Notably, some subgroups of T2D individuals experience early and rapid CKD progression.16,17 However, potential explanations for associated factors and the magnitude of their effect still need to be fully understood. Despite reported epidemiological variations among populations and the magnitude of the public health impact of CKD, there is still a paucity of research on the clinical characterization of CKD in LMICs, which harbor additional unique risk factors. This study aims to determine the prevalence of CKD and its associated factors in patients with T2D receiving conventional care in primary care settings who were participating in a quality improvement initiative.
Materials and Methods
Study Design and Participants
This cross-sectional study was conducted among adult T2D patients receiving conventional care at primary care centers within the public healthcare system in Mexico City. Participants were invited to participate in the healthcare service program known as DIABEMPIC (DIABetes EMPowerment and Improvement of Care), a quality improvement initiative aimed at accelerating evidence-based interventions to achieve diabetes care goals achievement, achieving the early identification of diabetes-related complications and enhancing health-related quality of life in participants. A detailed description of procedures and recruitment has been provided previously. 18 Briefly, this multi-component intervention, which is provided free of charge and supported by the Mexico City government health ministry, includes an interdisciplinary care model approach, a diabetes self-management education program, screening and diagnosis of complications, on-site services, and pharmacological treatment. Previous reports have documented the achievement of diabetes care goals, factors associated with better outcomes and the prevalence of certain diabetes-related complications within this program.18 -20
Participants were enrolled between July 2017 and January 2023. They were referred from primary care units to the Clinic Specialized in Diabetes Management in Mexico City, which is part of the primary care stewardship and where the comprehensive care program is administered. Our exclusion criteria were acute or chronic conditions necessitating immediate hospital care, pregnancy, and diagnoses of diabetes other than T2D. Ethical approval was obtained from Mexico City Ministry of Health ethics committee (609-01-01-18). All participants gave their verbal and written informed consent.

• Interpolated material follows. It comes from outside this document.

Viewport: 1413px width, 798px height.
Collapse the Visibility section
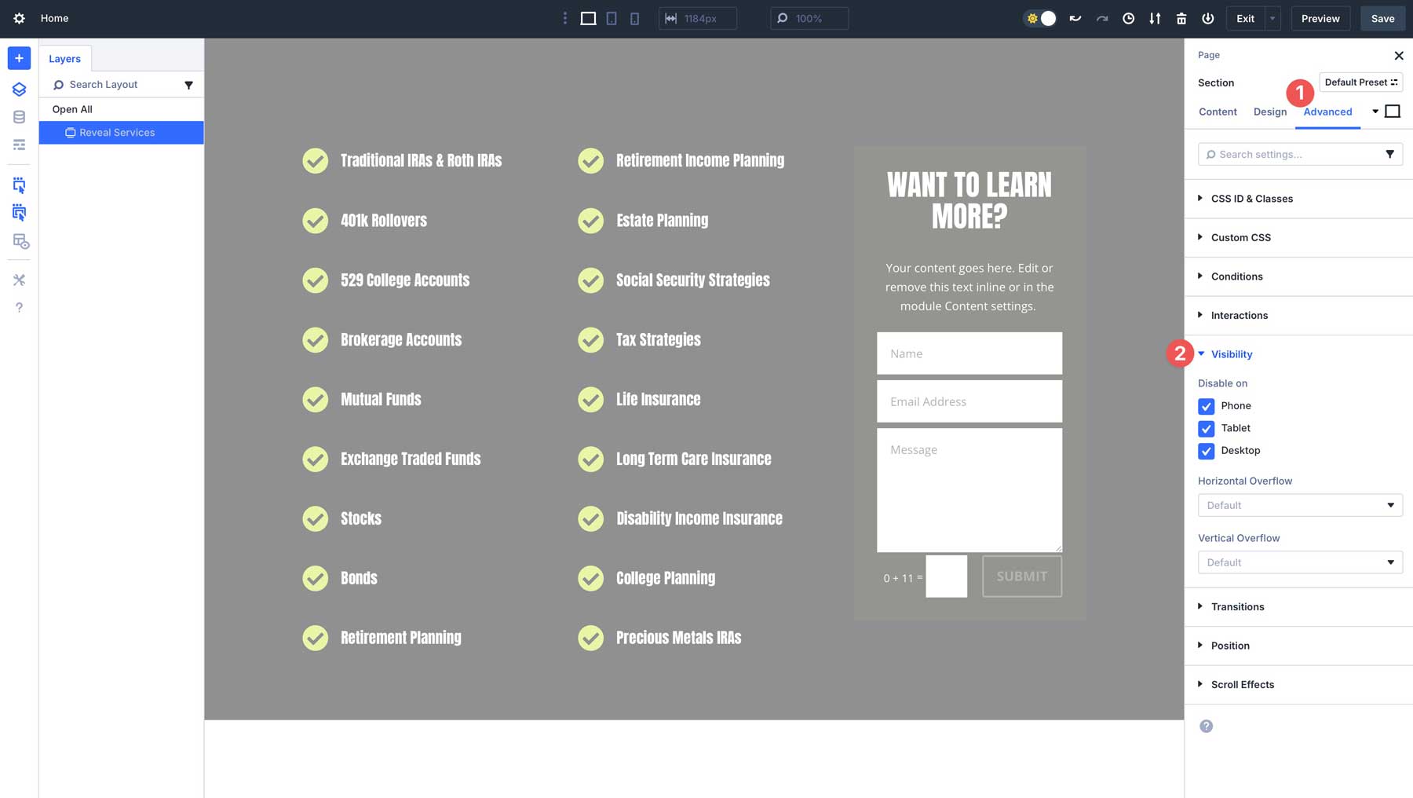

The sample size was calculated using the formula for estimating prevalence in cross-sectional studies, considering a 95% confidence level, desired margin of error of 0.05, with an assumed prevalence of CKD from previous studies (30-40%) 2 additionally to risk factors associated with CKD to be included in the logistic regression model. The estimated sample size was 1010 patients including an additional 10% for possible missing data.
Measurements and Data Collection
Demographic characteristics, time since diagnosis, comorbidities, current pharmacological treatment and physical examination findings were retrieved from medical records and confirmed during medical interviews. The status of diabetes-related complications, including the comprehensive assessment of retinopathy and diabetic neuropathy, was updated. Biochemical data, including serum creatinine and the urinary albumin-to-creatine ratio (ACR), were collected from each participant upon enrollment.

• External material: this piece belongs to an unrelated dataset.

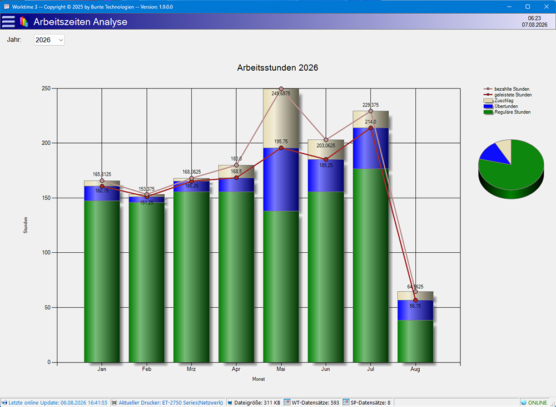Click the Mai bar in the chart

[281, 225]
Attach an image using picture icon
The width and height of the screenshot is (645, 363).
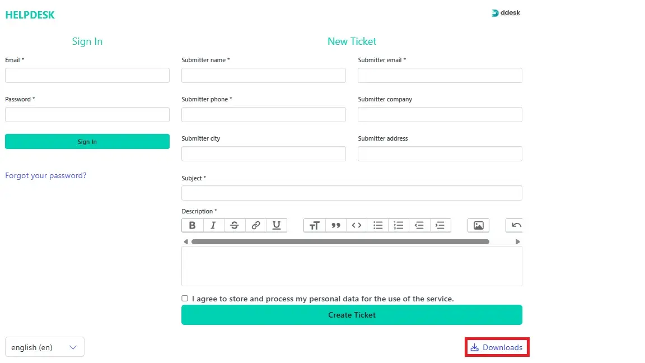click(x=478, y=225)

The prevalence of CKD was determined based on the presence of reduced estimated glomerular filtration rate (eGFR) and albuminuria in the absence of clinical indicators of other causes of kidney disease. 21 The 2021 CKD-EPI equation was employed to estimate eGFR from the serum creatinine, age, and sex of participants per current guidelines. Albuminuria was assessed using the urinary ACR. CKD was defined by eGFR values of <60 mL/min/1.73 = m2 and/or albuminuria as indicated by ACR ≥30 mg/g. Sample collection for biochemical tests was postponed in participants reporting exercise within 24 h, infection, fever, or menstruation.

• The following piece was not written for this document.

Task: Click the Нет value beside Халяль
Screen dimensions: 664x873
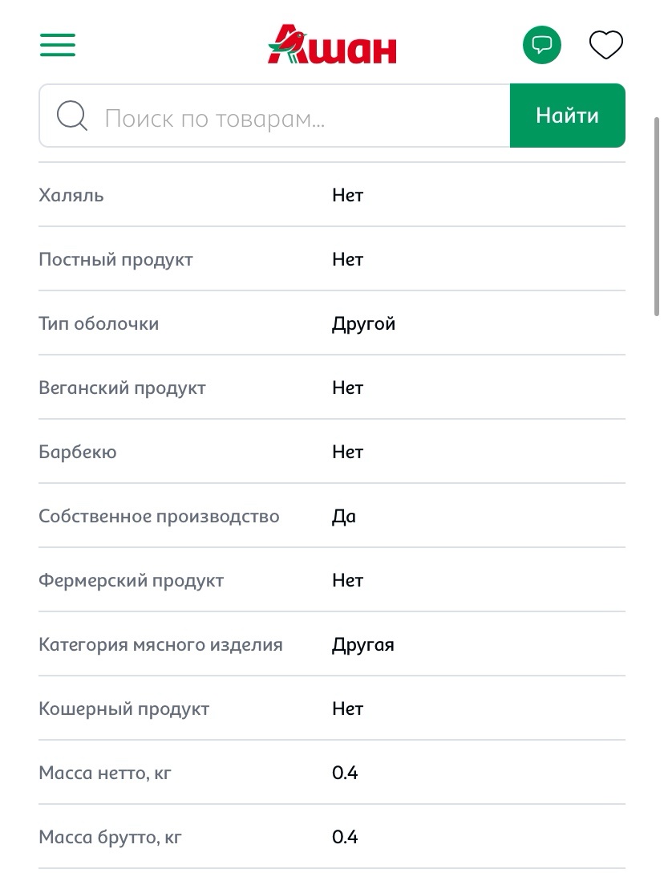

Risk categories of CKD, according to the Kidney Disease Improving Global Outcomes (KDIGO) classification, were used to define the risk of progressive CKD, cardiovascular events, and mortality. This staging system combines the severity of albuminuria and decreased eGFR to categorize individuals based on risk. 21
Statistical Analysis
The Kolmogorov-Smirnov test was employed to test the null hypothesis that continuous data adhere to a normal distribution. Data are reported as the mean ± standard deviation for normally distributed variables or as the median and interquartile range for non-normally distributed variables. Categorical variables are expressed as frequencies and percentages. Differences between participants with and without CKD were evaluated using Student’s t-test or the Mann-Whitney U test, as appropriate, for continuous variables and Pearson’s chi-square test or Fisher’s exact test, as appropriate, for categorical variables.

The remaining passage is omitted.